(Saved entries)
'''
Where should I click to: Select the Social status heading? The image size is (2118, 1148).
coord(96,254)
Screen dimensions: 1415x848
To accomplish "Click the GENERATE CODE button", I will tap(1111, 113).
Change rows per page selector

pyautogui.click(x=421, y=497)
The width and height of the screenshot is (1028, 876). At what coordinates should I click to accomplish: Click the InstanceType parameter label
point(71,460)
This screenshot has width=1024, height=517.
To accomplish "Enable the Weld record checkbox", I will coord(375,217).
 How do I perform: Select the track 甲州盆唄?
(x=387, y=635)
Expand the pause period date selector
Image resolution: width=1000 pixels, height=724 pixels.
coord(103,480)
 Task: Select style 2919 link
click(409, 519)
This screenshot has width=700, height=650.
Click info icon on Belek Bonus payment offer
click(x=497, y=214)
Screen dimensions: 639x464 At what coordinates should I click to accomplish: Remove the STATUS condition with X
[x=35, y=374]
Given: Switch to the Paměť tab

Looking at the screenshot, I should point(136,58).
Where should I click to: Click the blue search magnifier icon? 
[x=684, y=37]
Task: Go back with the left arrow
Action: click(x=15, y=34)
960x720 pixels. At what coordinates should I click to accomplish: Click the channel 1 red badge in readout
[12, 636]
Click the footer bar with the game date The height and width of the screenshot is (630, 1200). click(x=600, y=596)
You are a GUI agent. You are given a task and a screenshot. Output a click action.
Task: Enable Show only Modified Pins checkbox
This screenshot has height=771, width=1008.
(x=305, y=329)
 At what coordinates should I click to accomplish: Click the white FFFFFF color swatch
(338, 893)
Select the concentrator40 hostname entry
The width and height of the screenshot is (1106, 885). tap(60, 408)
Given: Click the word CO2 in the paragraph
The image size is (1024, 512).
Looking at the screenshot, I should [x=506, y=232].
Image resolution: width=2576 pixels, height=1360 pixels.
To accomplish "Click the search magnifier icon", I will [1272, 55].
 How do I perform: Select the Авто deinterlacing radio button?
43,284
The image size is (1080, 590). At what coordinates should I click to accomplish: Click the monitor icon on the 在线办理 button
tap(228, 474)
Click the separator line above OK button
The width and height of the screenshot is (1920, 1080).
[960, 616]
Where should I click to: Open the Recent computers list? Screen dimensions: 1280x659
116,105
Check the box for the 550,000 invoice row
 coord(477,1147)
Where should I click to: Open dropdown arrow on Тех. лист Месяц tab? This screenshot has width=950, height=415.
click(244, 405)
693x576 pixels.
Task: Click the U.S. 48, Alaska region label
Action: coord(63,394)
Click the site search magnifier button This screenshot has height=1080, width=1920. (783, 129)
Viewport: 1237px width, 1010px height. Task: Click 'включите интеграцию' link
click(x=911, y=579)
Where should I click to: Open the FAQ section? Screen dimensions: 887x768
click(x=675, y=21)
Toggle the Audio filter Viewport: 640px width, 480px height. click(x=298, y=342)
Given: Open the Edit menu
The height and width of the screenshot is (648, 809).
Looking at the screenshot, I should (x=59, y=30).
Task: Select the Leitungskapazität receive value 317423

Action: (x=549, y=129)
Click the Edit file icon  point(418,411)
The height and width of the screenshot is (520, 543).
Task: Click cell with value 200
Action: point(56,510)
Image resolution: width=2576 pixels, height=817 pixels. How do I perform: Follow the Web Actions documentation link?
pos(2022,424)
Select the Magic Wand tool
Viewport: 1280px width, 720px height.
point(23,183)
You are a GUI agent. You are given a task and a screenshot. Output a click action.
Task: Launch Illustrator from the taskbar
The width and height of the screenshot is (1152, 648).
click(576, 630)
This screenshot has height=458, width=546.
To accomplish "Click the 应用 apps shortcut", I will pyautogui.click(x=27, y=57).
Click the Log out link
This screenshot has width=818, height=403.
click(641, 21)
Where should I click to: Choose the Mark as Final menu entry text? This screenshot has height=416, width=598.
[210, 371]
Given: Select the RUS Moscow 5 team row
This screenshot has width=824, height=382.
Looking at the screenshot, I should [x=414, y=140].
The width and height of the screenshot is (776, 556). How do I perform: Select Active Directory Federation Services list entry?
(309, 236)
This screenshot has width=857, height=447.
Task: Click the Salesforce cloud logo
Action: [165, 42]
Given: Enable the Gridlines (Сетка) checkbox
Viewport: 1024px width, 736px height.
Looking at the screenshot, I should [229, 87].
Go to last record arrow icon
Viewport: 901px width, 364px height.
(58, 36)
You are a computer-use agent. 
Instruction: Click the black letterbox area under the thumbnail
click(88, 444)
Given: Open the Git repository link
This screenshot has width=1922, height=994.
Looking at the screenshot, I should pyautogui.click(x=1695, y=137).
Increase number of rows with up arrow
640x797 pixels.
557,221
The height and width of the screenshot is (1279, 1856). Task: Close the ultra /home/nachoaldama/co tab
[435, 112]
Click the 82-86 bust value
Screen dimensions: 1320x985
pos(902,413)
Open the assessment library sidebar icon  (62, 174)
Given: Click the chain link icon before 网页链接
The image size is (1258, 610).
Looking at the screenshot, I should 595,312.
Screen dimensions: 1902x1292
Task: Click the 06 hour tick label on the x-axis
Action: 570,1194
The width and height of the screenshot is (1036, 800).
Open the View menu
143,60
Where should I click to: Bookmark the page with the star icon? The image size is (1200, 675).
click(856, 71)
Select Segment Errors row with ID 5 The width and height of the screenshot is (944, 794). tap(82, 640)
'''
[WHAT NEEDS TO BE DONE] Across the records above, return every line that contains the word "Enable".

[TASK RESULT]
To accomplish "Enable the Weld record checkbox", I will coord(375,217).
Task: Enable Show only Modified Pins checkbox
Given: Enable the Gridlines (Сетка) checkbox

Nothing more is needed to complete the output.